## WHAT YOU WILL DO
[1] In the discussion on dividing a Python list, what does calling set on a string do?
[2] From the discussion on dividing a Python list, rewrite the passage between "Because masterlist[0] is" and "result I should.", inclusive, substituting "debugging" for "trouble shooting".
[3] Continue the discussion on dividing a Python list from where it stops.
*** Opening TEXT BLOCK ***
So if I wanted to make Z hardcoded to the first value in masterlist (e.g., z = masterlist[0]) and continue with the rest of the code, it will be included in x. Why is this?
Because masterlist[0] is a string, not a list. When you call set on a string, it actually breaks the set down into individual characters in the string, so the set would be something like {'0', '9', '7', '2', '1'}. One of the best trouble shooting methods is the print function :P. I always print after I write a block of code to make sure I am getting the result I should.
random.sample(masterlist, 1) is still actually returning a list of length 1.
2

You can do this by creating a dictionary of "rules" you want to set up the dividing of the master list , this way you earn dynamism and control on the way you divide the master list:

import random
import pprint as pp
master_list = range(0,31,1) # this is your dates list from 2019.07.01 to 2019.07.31

divided = { # also set up for applying rules of dividing the master list
    1 : 20,
    2 : 10,
    3 : 1
}


taken = []
for k,v in divided.items():
    divided[k] = random.sample([element for element in master_list if element not in taken],v)
    for t in divided[k]: taken.append(t)

pp.pprint(divided)

OUTPUT::

{1: [26, 25, 8, 22, 17, 19, 13, 7, 14, 0, 27, 18, 30, 5, 2, 6, 20, 1, 11, 9],
 2: [15, 21, 23, 28, 4, 16, 10, 24, 3, 12],
 3: [29]
}

You could just add another key:value to the divided dictionary to set another "divider" of course.

Comments

1

You could randomly shuffle the list and then slice it (substitute the lengths you want):

import random

masterlist = ['20190701', '20190702', ... '20190731']
newlist = [a for a in masterlist]
random.shuffle(newlist)
*** Closing TEXT BLOCK ***
*** Opening DATA UNDER STUDY ***
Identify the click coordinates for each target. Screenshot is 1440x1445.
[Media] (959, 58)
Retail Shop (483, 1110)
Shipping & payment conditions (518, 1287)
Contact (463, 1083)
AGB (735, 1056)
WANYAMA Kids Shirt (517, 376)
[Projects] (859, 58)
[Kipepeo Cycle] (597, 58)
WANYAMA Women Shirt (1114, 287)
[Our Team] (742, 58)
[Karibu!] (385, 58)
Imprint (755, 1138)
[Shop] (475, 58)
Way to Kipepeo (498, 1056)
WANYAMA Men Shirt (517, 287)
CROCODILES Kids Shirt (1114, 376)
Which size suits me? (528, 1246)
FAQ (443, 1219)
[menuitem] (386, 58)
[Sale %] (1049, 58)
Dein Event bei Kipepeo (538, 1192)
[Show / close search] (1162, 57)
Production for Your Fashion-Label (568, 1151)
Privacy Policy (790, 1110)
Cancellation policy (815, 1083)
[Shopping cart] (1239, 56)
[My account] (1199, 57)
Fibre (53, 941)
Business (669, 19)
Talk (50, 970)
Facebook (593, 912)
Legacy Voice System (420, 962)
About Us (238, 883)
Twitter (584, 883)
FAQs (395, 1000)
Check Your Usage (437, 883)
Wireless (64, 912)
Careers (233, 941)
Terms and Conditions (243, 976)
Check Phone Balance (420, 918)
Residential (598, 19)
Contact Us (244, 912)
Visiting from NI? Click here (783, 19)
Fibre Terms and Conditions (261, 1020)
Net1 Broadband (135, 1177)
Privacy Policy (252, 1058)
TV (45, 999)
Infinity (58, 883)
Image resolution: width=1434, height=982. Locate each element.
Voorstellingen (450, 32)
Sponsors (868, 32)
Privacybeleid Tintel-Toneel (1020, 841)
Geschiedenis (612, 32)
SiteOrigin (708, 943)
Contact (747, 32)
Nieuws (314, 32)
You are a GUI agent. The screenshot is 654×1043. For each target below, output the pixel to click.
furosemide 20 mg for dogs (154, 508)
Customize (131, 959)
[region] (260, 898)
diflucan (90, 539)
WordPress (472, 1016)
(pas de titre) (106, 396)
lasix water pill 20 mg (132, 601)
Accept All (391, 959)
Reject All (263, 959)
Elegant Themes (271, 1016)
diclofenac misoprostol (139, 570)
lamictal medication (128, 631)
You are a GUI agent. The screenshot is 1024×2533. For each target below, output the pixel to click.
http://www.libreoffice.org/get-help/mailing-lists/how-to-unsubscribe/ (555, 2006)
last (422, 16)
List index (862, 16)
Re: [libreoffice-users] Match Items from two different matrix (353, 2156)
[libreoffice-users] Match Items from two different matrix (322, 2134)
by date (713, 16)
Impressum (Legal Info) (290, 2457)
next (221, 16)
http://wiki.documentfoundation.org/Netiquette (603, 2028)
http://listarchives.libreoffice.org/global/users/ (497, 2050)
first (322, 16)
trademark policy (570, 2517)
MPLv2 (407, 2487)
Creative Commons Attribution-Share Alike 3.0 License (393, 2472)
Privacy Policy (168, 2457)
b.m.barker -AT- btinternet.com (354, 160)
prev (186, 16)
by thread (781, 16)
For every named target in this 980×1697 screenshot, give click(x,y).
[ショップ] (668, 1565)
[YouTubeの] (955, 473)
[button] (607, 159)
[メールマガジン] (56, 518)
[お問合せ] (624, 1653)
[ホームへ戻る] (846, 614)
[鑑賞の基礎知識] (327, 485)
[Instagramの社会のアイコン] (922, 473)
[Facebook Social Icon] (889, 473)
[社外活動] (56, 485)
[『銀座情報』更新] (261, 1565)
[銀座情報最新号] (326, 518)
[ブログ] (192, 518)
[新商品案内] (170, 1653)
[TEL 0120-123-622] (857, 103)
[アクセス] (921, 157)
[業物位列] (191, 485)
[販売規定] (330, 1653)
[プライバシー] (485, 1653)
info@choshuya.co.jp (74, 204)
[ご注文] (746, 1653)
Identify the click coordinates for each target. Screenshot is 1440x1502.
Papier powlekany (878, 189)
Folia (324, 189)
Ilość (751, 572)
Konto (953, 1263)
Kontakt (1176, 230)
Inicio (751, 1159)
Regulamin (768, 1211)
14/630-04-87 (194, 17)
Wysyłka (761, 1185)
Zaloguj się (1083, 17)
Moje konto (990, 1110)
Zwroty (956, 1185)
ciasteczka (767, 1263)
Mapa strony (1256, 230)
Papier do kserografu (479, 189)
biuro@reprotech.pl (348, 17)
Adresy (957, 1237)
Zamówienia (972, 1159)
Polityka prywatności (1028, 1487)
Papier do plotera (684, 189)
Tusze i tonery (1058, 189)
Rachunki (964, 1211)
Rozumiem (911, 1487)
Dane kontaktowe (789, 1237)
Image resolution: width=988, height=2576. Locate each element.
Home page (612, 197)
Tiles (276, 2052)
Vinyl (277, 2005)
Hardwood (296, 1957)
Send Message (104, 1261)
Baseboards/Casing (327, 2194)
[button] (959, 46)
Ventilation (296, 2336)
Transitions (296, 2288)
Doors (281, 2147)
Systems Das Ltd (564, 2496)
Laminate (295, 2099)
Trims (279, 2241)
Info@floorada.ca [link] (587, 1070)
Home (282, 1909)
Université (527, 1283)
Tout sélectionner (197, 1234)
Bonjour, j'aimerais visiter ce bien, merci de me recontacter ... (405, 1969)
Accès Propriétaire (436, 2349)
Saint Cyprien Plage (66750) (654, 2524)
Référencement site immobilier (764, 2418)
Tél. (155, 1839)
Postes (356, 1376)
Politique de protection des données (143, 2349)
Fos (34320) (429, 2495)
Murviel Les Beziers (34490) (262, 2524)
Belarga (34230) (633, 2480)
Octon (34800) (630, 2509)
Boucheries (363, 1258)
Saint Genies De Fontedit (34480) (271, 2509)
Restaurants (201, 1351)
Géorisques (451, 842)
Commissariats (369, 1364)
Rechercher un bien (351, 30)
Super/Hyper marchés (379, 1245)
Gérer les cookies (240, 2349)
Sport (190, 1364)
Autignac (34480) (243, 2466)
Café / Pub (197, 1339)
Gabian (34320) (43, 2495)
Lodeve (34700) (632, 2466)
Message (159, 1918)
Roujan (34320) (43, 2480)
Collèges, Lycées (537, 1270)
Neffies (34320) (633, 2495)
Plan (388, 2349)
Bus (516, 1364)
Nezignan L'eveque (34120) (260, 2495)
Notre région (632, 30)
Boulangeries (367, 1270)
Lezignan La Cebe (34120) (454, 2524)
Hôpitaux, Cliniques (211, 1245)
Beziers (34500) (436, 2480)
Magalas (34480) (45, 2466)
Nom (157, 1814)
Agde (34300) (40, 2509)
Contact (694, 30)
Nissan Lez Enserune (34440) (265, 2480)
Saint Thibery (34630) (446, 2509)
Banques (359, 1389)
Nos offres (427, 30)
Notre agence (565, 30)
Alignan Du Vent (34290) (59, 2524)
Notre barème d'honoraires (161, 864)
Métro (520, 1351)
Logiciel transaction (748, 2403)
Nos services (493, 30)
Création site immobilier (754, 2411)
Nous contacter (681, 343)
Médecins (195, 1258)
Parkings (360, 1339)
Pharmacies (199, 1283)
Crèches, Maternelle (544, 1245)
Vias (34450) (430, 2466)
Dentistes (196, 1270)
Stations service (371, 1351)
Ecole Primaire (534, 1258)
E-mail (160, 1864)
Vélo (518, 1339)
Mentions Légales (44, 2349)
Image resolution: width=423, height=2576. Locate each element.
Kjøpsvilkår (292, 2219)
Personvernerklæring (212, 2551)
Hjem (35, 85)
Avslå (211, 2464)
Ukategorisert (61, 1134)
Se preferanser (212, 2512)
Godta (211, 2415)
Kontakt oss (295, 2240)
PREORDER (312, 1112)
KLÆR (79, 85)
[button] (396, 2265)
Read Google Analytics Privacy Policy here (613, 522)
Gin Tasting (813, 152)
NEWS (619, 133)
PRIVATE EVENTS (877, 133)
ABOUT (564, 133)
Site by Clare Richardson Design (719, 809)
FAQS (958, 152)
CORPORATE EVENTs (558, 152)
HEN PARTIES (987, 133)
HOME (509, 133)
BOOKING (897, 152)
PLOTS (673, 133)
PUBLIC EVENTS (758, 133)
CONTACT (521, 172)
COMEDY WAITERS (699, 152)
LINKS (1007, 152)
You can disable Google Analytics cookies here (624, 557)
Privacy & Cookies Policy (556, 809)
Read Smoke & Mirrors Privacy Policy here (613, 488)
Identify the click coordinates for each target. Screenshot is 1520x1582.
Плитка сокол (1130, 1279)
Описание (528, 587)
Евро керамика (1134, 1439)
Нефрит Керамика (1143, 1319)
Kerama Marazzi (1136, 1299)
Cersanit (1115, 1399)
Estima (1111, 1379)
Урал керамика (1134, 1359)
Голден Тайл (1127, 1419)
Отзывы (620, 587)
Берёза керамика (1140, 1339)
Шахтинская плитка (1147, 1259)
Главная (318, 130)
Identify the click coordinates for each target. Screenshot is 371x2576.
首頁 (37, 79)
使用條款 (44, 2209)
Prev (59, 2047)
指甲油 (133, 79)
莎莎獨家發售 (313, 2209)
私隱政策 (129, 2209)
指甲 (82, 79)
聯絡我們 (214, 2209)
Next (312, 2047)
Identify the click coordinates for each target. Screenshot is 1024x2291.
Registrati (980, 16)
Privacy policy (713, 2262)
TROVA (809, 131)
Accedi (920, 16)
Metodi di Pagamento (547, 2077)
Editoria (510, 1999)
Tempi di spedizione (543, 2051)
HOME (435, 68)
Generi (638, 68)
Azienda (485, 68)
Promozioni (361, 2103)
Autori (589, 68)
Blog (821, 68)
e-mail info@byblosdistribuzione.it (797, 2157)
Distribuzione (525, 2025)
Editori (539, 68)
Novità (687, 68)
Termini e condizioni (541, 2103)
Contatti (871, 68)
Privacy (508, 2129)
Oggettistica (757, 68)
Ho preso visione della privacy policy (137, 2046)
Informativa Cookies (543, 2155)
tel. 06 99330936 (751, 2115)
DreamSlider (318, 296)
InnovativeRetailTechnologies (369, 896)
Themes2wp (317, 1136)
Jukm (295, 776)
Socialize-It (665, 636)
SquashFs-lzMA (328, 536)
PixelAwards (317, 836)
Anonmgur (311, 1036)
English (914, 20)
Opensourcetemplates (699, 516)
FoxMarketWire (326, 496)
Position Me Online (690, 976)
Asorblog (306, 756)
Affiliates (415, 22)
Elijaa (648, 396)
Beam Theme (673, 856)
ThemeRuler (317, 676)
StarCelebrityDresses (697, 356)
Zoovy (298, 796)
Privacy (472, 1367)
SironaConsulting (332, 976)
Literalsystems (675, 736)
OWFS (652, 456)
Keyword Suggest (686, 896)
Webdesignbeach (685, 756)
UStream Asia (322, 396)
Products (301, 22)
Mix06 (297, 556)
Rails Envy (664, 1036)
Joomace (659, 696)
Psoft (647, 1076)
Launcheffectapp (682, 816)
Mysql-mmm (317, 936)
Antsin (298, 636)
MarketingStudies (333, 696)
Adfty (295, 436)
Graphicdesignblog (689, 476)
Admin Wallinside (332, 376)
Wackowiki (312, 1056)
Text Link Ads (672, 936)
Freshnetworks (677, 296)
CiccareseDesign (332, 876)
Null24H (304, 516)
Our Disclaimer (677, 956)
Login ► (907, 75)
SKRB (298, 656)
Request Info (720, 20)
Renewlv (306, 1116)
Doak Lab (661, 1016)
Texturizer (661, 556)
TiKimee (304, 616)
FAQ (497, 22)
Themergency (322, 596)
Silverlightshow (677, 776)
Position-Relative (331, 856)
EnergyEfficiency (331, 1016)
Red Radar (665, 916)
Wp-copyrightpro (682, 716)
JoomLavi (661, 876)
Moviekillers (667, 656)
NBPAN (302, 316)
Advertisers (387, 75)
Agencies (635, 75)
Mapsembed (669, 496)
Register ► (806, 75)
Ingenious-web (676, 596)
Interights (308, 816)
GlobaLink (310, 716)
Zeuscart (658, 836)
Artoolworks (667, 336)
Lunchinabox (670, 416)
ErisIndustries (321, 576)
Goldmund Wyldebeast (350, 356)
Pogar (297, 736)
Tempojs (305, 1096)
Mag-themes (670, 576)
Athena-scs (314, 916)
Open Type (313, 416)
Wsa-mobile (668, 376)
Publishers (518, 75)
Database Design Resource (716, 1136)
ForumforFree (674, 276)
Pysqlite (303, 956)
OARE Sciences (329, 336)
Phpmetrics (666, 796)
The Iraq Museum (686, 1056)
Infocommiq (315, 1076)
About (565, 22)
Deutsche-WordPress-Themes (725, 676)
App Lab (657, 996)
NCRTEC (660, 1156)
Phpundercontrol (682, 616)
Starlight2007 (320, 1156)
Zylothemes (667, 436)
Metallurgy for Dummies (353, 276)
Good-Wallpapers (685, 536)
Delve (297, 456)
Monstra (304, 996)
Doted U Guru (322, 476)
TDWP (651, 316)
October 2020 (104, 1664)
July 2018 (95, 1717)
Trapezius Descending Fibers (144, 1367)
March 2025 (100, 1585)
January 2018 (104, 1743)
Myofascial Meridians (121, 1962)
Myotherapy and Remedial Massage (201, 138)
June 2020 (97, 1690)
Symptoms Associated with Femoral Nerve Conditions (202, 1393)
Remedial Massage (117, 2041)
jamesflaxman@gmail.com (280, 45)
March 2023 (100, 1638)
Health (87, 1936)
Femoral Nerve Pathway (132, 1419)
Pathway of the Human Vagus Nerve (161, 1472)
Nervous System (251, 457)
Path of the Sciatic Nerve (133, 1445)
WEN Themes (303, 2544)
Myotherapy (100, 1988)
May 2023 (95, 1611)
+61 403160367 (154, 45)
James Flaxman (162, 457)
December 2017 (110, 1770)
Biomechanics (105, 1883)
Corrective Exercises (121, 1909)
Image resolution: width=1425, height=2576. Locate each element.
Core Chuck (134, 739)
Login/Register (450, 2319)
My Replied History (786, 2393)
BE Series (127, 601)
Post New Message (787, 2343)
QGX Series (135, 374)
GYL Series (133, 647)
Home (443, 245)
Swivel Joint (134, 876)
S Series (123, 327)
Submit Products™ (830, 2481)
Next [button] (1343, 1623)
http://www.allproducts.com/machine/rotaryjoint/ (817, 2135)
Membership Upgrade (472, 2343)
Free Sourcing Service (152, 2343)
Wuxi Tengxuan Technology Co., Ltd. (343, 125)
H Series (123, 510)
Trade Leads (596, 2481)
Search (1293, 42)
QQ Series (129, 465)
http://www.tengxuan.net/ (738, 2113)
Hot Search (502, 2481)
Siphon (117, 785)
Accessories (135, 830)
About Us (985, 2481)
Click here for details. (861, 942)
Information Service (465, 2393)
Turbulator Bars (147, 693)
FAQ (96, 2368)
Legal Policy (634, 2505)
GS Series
*** Closing DATA UNDER STUDY ***
## RESPONSES IN ORDER
[1] It breaks the string down into its individual characters.

[2]
Because masterlist[0] is a string, not a list. When you call set on a string, it actually breaks the set down into individual characters in the string, so the set would be something like {'0', '9', '7', '2', '1'}. One of the best debugging methods is the print function :P. I always print after I write a block of code to make sure I am getting the result I should.

[3]
x = newlist[:20]
y = newlist[20:30]
z = newlist[-1]

Comments

0

You can just shuffle the masterlist, and then put the elements in the lists while ensuring they are not in the others.

I made a function that makes a list of a certain length while checking that the elements are not in a certain set. I assumed also that within the three lists you can have duplicates, but not between the lists.

def makeListWithConstraint(masterlist, newlength, constraintSet=set()):
    i = 0
    l = []
    while (len(l) < newlength): # keep going until list has desired length
        if masterlist[i] not in constraintSet:
            l.append(masterlist.pop(i))  # pop also deletes items from the masterlist
        else:
            i += 1
    return l

Then you would use the function as follows for your example:

# shuffle first to ensure random
random.shuffle(masterlist)

# make constrained lists
z_list = makeListWithConstraint(masterlist, x)
x_list = makeListWithConstraint(masterlist, x, set(z_list))
y_list = makeListWithConstraint(masterlist, y, set(z_list + x_list))

1 Comment

I saw d-kennetz solution, and random.sample() is a good alternative for my custom function.